Dualities in String Theory
Source: T-duality (Kikkawa & Yamasaki, 1984); S-duality (Sen, 1994; Witten, 1995); AdS/CFT (Maldacena, 1998)
Finding
Within string theory’s mathematical framework, structures that appear to be opposites turn out to describe the same physics from different perspectives. T-duality: a universe with a tiny compactified dimension is physically identical to one with a large one. S-duality: a strongly interacting theory is identical to a weakly interacting one. AdS/CFT: a gravitational theory in the bulk is equivalent to a gravity-free theory on the boundary. If these hold, fundamental distinctions — large vs. small, strong vs. weak, with gravity vs. without — may be artifacts of perspective, not properties of reality.
Pattern Mapping
Non-fabrication — The dualities suggest that distinctions between “large” and “small,” “strong” and “weak” may be fabricated by our perspective, not inherent in the physics. What appears to be two different theories is one theory viewed from two sides.
Humility — No single description captures the full theory. Each perspective is legitimate within its scope but incomplete. Claiming either is “the real one” exceeds available authority.

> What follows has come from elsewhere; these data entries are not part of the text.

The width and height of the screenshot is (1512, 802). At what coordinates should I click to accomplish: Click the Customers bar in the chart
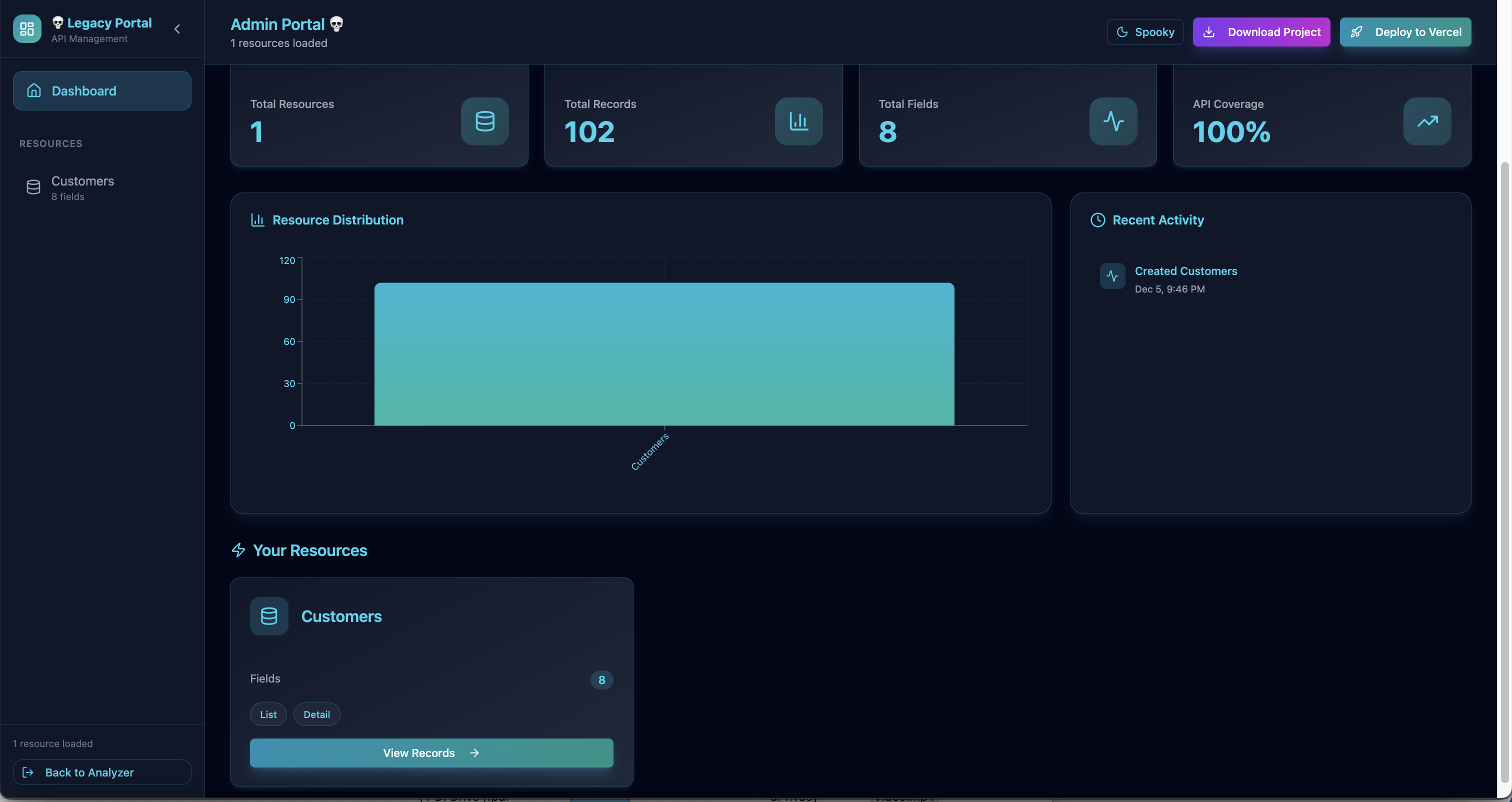click(664, 354)

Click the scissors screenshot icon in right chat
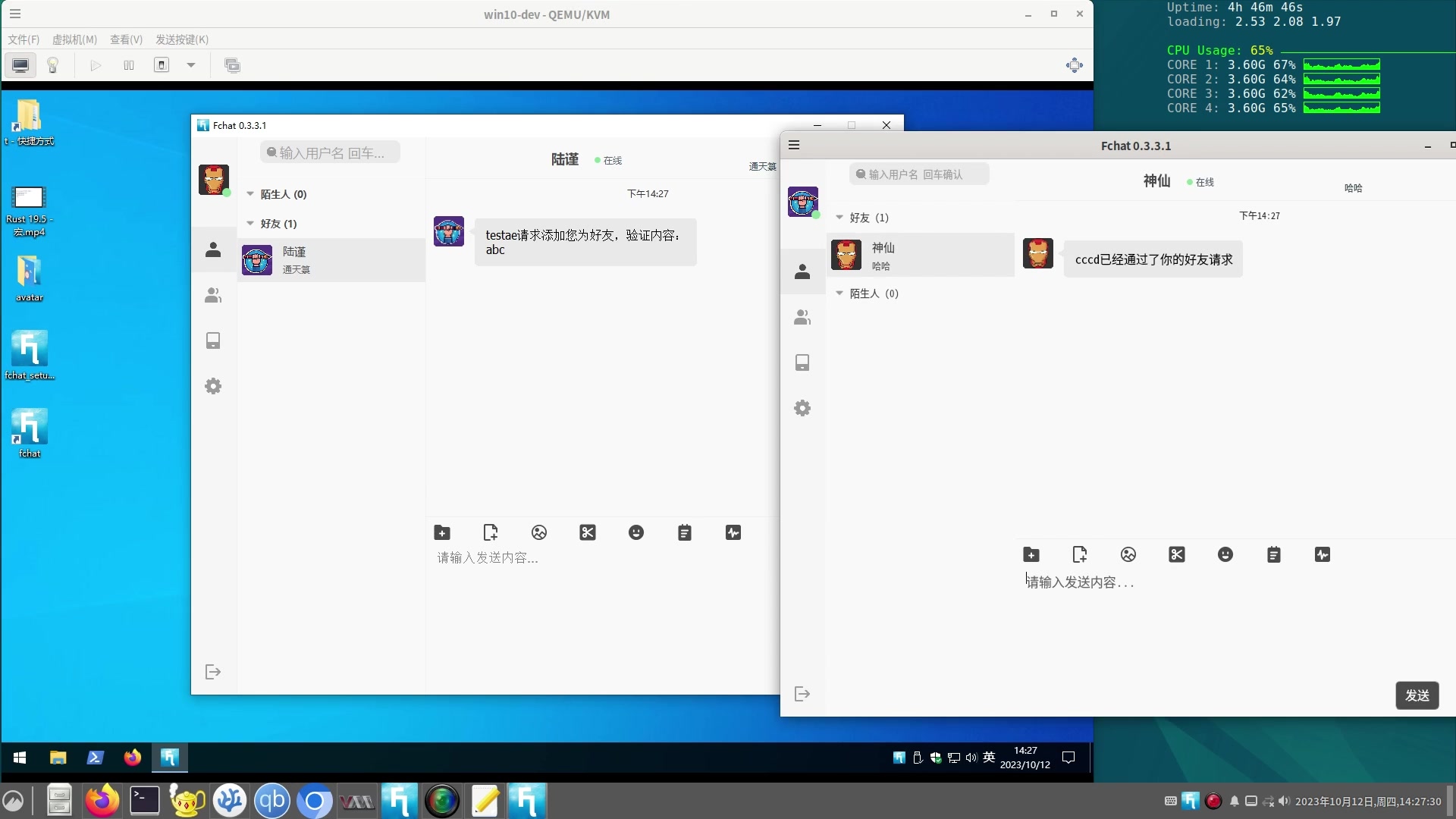(1176, 554)
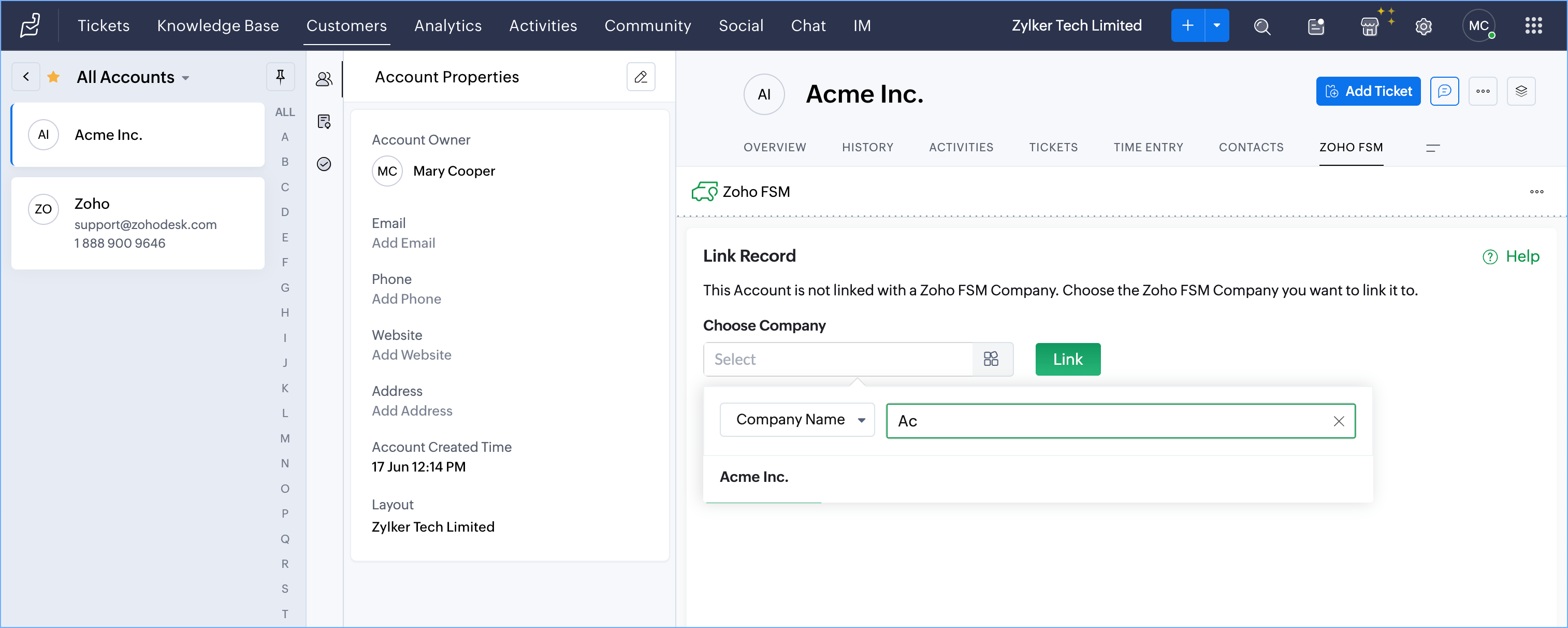Open the Help link in Link Record
The image size is (1568, 628).
click(x=1511, y=256)
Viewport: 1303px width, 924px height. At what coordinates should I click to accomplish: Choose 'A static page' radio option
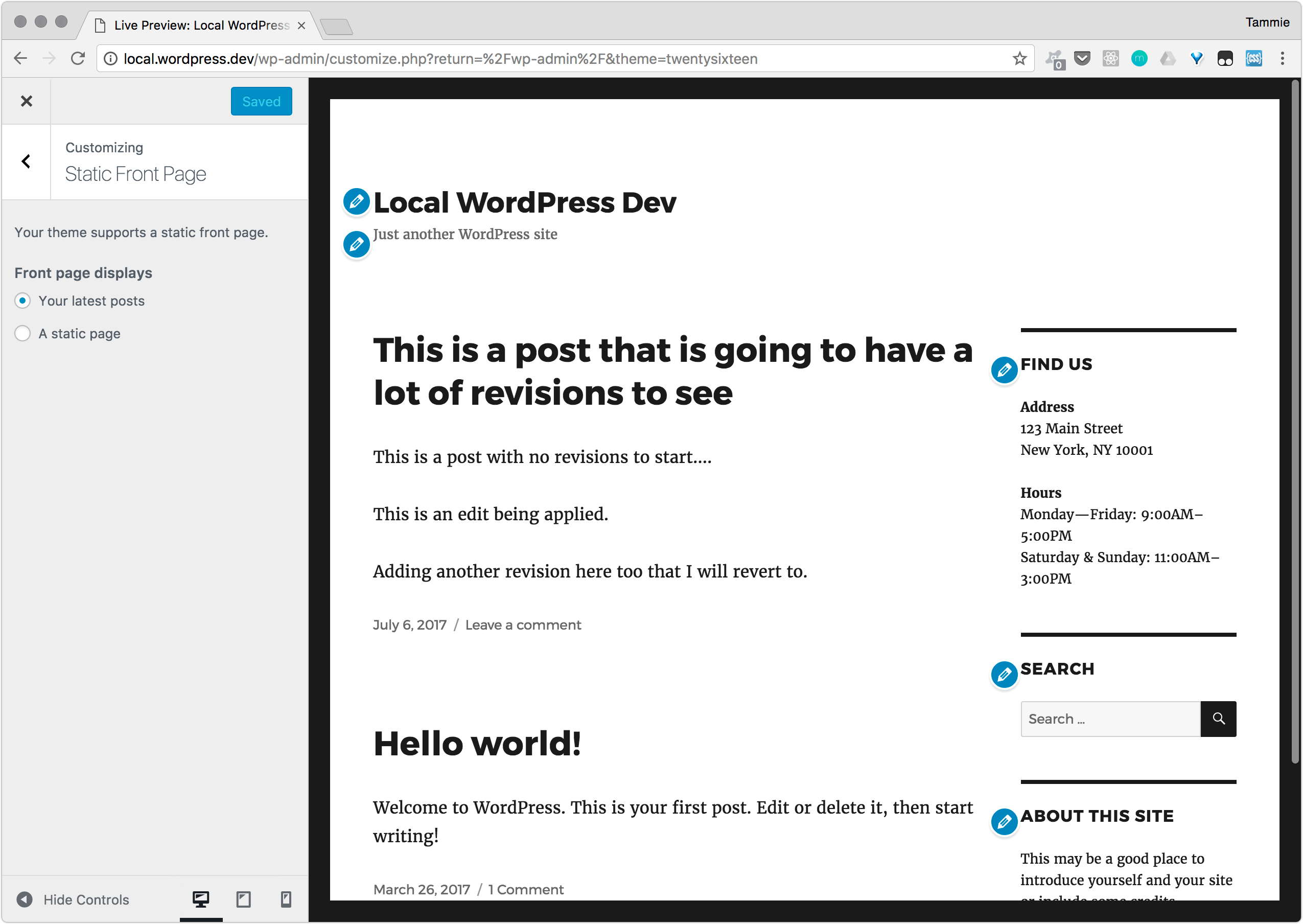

Alignment — The two descriptions, despite appearing contradictory, are perfectly consistent — they are the same physics.
Connections
- String Theory — dualities exist within the string theory framework
- The Landscape Problem — the landscape question: feature or failure?
- Topology — topological equivalences parallel dualities: different surfaces, same structure (→ Meta-Pattern 12)
- Maxwell’s Unification — unification through revealing apparent diversity as single phenomenon
- Continuum Hypothesis — both involve questions that resist resolution from within the framework
Status
Mathematically established within string theory; experimentally unconfirmed because the parent theory is unconfirmed. See Becker, Becker, and Schwarz, String Theory and M-Theory (2007). The structural reading is this project’s interpretation.
The mapping to the five properties is this project’s structural interpretation.